Analysis

The abortion industry wants to be treated as ‘health care’ while rejecting health regulations

Planned Parenthood, abortion industry

Abortionists have long bemoaned their lack of respect within the medical community. One former abortionist wrote an op-ed for the Washington Post arguing that abortion needs to be embedded more into mainstream medicine — but she doesn’t acknowledge how the abortion industry fights the same regulations legitimate medical practitioners are held to.

Carole Joffe, author of the Washington Post piece, is currently a professor at Advancing New Standards in Reproductive Health (ANSIRH), a program within UCSF’s Bixby Center for Global Reproductive Health, which trains abortionists. She has also served on the board of the National Abortion Federation, with a program for the Abortion Care Network (a membership organization of independent abortionists), on the Advisory Board for Planned Parenthood of New York’s Clinician Training Initiatives, and as a member of the Association of Reproductive Health Professionals (ARHP).

Clearly, this is not an unbiased outsider discussing a mere medical issue.

Abortionists not respected by medical community

Joffe complained that abortionists are, by and large, separate from the medical mainstream. “Nearly 50 years after legalization nationwide, the majority of obstetrician gynecologists and primary-care doctors do not provide abortions — even though 1 out of 4 American women will have an abortion in her lifetime,” she wrote, adding, “Only 4 percent of abortions take place in a hospital and only 1 percent of abortions take place in private doctors’ offices.

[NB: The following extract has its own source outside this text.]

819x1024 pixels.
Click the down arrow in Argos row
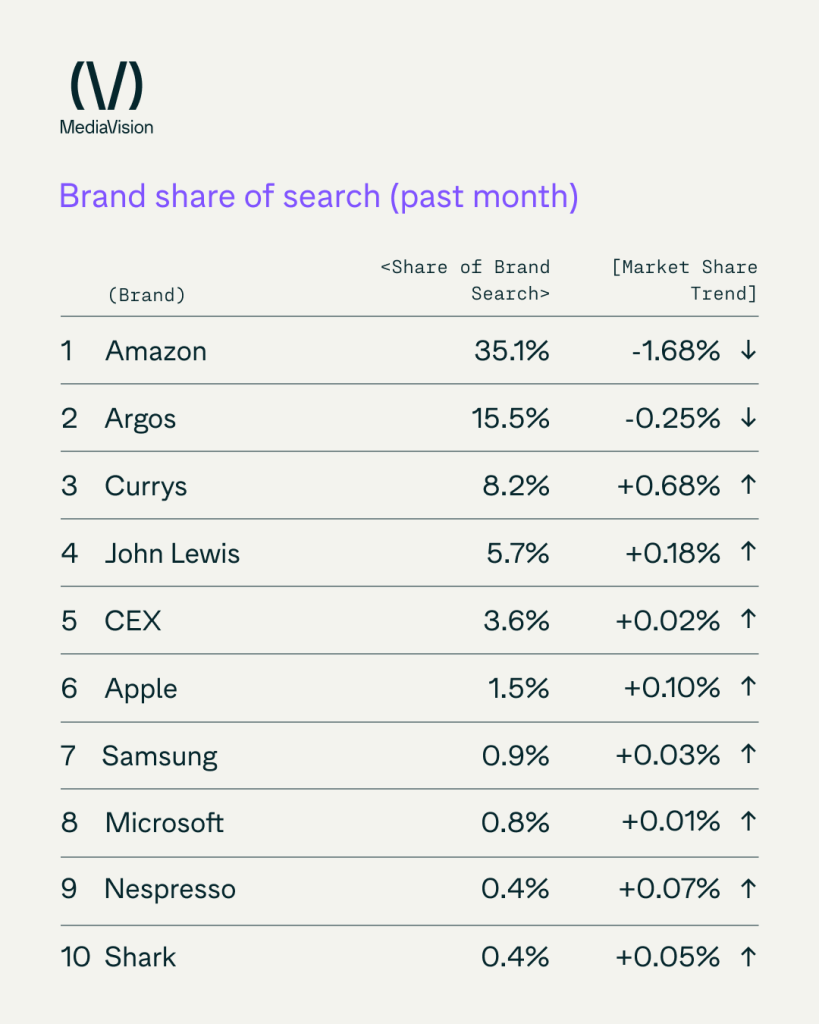pyautogui.click(x=747, y=418)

The remaining 95 percent occur in free-standing clinics, which offer excellent care, but are largely isolated from other medical institutions.”

According to Joffe, even OB/GYNs who otherwise support abortion look down their noses at abortionists. “One third-generation OB/GYN told me, ‘In my family, the worst thing that could be said about anybody was that he was an abortionist.’ His relatives did not object morally to abortion, but rather they held the assumption that illegal abortion doctors were ‘losers,'” she wrote. “Even after Roe, a physician who supported freedom of choice, commenting on the small number of doctors doing abortions in New York City, remarked: ‘The rest of the staff regards these doctors with esteem not markedly higher than that previously reserved for the back street abortionist.'”

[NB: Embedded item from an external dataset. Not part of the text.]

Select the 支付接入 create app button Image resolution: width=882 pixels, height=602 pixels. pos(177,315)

READ: Five abortion pill dangers every woman should know

Joffe has an abundance of thoughts about how wrong she thinks the medical community is for not embracing abortionists, but little to say about abortionists’ own failings, not withstanding the fact that unlike the rest of the medical community, they deliberately end human lives instead of saving them.

Fighting health regulations while claiming to provide “health care”

Time after time, the abortion industry fights against any safety regulations whatsoever, including those that other ambulatory surgical centers — health care facilities that provide same-day, outpatient surgeries — are held to. Working elevators and hallways wide enough to fit a gurney should not be controversial — but to the abortion industry, these are an attack on women’s reproductive freedom.

Yet in the real world, these issues have dangerous repercussions when women are injured during an abortion. At Preterm abortion facility in Ohio, a woman suffered a perforated uterus last year, and EMTs weren’t able to quickly and easily get the injured woman out of the facility. Because their elevator was defective, EMTs had to carry a collapsible wheelchair up to the third floor, carry the woman down three flights of stairs, and then finally transfer her to a gurney. In a serious emergency, the extra time this takes can mean the difference between life and death, as we tragically saw with Karnamaya Mongar.

Mongar died at the hands of abortionist and serial killer Kermit Gosnell. His unlicensed, untrained staffers gave her a dose of Demerol, and once she stopped breathing, Gosnell originally attempted CPR. He didn’t call 911, however, until after he rearranged her body to make it appear that she had undergone a safe, routine abortion procedure. When paramedics finally got there, they still were able to find a weak pulse, but it took so long to get her through the narrow, cluttered hallways and into the ambulance that they lost precious time, and Mongar died.

A similar situation has also happened numerous times at Planned Parenthood’s Manhattan facility, where numerous women have been injured. There, the elevator is too small to put a gurney into, again putting women at risk. Another Preterm patient, Lakisha Wilson, died after going into cardiac arrest after an abortion. Emergency responders could not save her because the elevator wasn’t working; this meant they couldn’t reach her in time, and once they finally did, they couldn’t put her on a gurney and intubate her.

The abortion industry constantly fights common-sense standards to which legitimate medical clinics are held, but then demands to be taken seriously as legitimate medical providers. But the reality is, they can’t have it both ways. Abortion facilities regularly fail inspections and are found in filthy, decrepit conditions, something that would never be acceptable if they weren’t abortion facilities. Doctors who don’t meet the standards and regulations of local licensing organizations are punished; with abortionists, often little is done.

Because abortionists are not held to the same standards to which legitimate doctors are held, and they take human lives for a living instead of attempting to save them, abortionists will continue to be viewed as the “lowest of the low.”